Can you see what I'm doing wrong? I'm happy to provide more details if necessary. A PyTorch version of what I'm trying to achieve can be found here. Thanks in advance!
Hey! The issue is that jax.jvp doesn't handle nnx.Variable instances (like Param) correctly. To fix it call nnx.state before passing them, I tested this runs on your code:
original_pred, upd = jax.jvp(
_model_fn,
(nnx.state(self.original_weights),),
(nnx.state(self.weight_update),),
)
I think we just need to add nnx.vjp to make this cleaner, I've seen a couple of users that need it already.
Great, thanks, that worked! And yeah, I think having nnx.jvp would probably be a bit more intuitive - I actually searched to see if this existed whilst debugging.
@cgarciae The same holds for vjp, I assume? Is there a reason why these functional transformations don't exist yet? Happy to contribute them if it's as straight forward as it seems.
Hi all, I am migrating from dm-haiku to flax.nnx, I definitely want nnx.vjp and nnx.jvp, thank you in advance!
With the latest Flax with nnx.Module as a pytree we may not need to have nnx.vjp and nnx.jvp and jax transformations would work. Here is the working code adapting the original code snippet to the latest version:
import jax
import jax.numpy as jnp
import flax.nnx as nnx
import optax
# Original model
class RegressionModel(nnx.Module):
def __init__(self, *, rngs: nnx.Rngs) -> None:
self.linear1 = nnx.Linear(1, 20, rngs=rngs)

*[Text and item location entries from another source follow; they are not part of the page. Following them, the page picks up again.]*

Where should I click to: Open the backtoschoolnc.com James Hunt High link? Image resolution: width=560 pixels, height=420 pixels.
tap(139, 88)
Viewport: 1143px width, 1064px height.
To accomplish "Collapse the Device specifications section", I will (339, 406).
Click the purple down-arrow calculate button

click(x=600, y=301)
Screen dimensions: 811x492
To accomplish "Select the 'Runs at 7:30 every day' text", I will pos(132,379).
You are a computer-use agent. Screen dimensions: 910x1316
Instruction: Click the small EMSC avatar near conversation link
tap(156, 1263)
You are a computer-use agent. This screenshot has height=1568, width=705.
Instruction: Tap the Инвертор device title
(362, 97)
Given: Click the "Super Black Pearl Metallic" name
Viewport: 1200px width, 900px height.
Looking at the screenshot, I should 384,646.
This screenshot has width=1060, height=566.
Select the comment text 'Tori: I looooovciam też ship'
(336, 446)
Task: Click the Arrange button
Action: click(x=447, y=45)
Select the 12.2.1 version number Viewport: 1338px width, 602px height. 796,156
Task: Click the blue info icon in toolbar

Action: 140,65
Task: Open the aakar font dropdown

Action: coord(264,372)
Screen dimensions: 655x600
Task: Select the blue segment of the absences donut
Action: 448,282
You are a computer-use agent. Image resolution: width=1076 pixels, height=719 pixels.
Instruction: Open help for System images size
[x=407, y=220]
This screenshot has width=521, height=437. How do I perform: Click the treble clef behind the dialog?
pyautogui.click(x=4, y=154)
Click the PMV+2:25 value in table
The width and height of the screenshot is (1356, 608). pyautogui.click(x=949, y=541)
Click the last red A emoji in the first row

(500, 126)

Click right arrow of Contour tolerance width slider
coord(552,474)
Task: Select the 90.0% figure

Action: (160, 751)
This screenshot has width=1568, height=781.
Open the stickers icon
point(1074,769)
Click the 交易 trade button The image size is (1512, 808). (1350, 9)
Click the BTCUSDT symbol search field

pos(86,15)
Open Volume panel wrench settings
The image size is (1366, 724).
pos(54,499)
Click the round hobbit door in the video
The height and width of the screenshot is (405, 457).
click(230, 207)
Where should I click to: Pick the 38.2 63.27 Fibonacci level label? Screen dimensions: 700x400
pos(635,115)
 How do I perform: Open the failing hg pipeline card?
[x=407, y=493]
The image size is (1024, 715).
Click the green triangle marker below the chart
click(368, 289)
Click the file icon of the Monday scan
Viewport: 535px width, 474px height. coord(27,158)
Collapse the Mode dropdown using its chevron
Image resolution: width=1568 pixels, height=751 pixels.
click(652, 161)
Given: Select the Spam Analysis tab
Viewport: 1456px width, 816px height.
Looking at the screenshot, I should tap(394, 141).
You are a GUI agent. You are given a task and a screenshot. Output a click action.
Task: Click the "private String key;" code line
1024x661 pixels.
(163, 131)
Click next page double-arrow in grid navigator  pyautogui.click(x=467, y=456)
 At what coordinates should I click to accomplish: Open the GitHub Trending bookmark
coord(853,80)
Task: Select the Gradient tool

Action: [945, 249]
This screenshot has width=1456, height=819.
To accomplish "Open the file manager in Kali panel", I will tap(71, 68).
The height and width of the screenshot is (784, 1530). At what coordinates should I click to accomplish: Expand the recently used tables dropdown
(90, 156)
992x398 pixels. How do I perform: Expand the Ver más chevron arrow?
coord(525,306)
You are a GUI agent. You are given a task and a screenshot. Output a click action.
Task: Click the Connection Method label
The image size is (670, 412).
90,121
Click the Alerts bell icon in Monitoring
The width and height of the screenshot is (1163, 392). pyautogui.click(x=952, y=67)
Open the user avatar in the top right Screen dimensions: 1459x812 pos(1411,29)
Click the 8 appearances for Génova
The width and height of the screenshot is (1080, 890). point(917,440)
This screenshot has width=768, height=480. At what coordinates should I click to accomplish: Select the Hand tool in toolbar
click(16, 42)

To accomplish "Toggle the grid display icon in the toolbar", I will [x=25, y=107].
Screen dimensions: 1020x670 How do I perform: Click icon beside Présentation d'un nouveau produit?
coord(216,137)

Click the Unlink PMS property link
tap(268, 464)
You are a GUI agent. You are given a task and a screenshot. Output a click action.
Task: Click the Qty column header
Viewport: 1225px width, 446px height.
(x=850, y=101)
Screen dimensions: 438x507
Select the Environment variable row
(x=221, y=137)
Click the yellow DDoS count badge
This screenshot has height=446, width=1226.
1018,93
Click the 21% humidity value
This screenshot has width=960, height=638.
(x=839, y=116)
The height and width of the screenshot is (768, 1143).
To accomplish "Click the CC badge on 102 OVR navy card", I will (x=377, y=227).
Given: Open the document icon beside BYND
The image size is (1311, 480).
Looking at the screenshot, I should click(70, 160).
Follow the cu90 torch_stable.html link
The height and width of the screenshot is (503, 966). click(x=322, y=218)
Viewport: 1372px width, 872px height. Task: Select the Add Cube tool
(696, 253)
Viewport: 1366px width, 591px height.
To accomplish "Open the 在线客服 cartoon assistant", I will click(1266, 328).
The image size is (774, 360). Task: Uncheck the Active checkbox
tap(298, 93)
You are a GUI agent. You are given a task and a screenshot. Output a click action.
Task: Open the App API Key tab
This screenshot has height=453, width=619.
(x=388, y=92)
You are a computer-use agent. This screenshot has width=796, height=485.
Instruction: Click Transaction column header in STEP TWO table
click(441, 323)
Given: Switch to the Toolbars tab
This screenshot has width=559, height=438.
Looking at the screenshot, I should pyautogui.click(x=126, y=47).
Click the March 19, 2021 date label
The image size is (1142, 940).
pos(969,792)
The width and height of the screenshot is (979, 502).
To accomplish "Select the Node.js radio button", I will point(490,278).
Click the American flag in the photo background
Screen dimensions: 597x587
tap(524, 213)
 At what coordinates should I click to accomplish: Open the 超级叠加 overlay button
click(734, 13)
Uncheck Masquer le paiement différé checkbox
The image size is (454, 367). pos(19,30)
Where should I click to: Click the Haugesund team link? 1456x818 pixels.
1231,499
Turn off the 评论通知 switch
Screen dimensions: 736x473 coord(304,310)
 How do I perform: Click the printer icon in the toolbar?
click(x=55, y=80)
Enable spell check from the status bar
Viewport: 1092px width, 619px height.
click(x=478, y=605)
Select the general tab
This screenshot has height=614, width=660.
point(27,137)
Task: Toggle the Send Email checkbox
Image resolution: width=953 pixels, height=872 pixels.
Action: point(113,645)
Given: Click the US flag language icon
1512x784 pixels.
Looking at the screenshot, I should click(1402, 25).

self.linear2 = nnx.Linear(20, 20, rngs=rngs)
self.linear3 = nnx.Linear(20, 1, rngs=rngs)
def __call__(self, x):
x = nnx.tanh(self.linear1(x))
x = nnx.tanh(self.linear2(x))
x = self.linear3(x)
return x
class LinearisedModel(nnx.Module, pytree=False):
# pytree arg is a new thing coming with v0.12
# if set to True we need to use nnx.data on self.weight_update and self.original_weights
def __init__(self, original_model: nnx.Module) -> None:
self.graph_def, original_weights = nnx.split(original_model)
# original_weights is already a nnx.State with nnx.Param leaves
self.weight_update = jax.tree.map(jnp.zeros_like, original_weights) # Want to be trainable, corresponds to "tau" above
# self.weight_update is a nnx.State with nnx.Param leaves
self.original_weights = original_weights # Want to be not trainable
def __call__(self, x):
def _model_fn(weights):
return nnx.call((self.graph_def, weights))(x)[0]
original_pred, upd = jax.jvp(
_model_fn,
(self.original_weights,), # <--- Nothing to change here
(self.weight_update,), # <--- Nothing to change here
)
return original_pred + upd
# Alternatively, we can implement LinearisedModel without using nnx.split
# class LinearisedModel(nnx.Module, pytree=False):
# # pytree arg is a new thing coming with v0.12
# # if set to True we need to use nnx.data on self.weight_update and self.original_weights
# def __init__(self, original_model: nnx.Module) -> None:
# self.original_model = original_model # Want to be not trainable
# self.weight_update = jax.tree.map(lambda x: 0.1 * jnp.ones_like(x), original_model) # Want to be trainable, corresponds to "tau" above
# # self.weight_update is a nnx.State with nnx.Param leaves
# def __call__(self, x):
# def _model_fn(model):
# return model(x)
# original_pred, upd = jax.jvp(
# _model_fn,
# (self.original_model,),
# (self.weight_update,),
# )
# return original_pred + upd
original_model = RegressionModel(rngs=nnx.Rngs(42))
linearised_model = LinearisedModel(original_model)
trainable_params = nnx.All(nnx.Param, nnx.PathContains("weight_update"))
optimizer = nnx.Optimizer(
linearised_model,
tx=optax.adamw(3e-4),
wrt=trainable_params,
)
def train_step(model, optimizer, x, y):
def loss_fn(model):
pred = model(x)
return optax.squared_error(pred, y).mean()
diff_state = nnx.DiffState(0, trainable_params)
grads = nnx.grad(loss_fn, argnums=diff_state)(model)
optimizer.update(model, grads)
x = jnp.ones((1, 1))
y = jnp.ones((1, 1))
train_step(linearised_model, optimizer, x, y)
I think we can close this issue as resolved. @Thomas-Christie feel free to reopen if you think we need further discussion on this topic.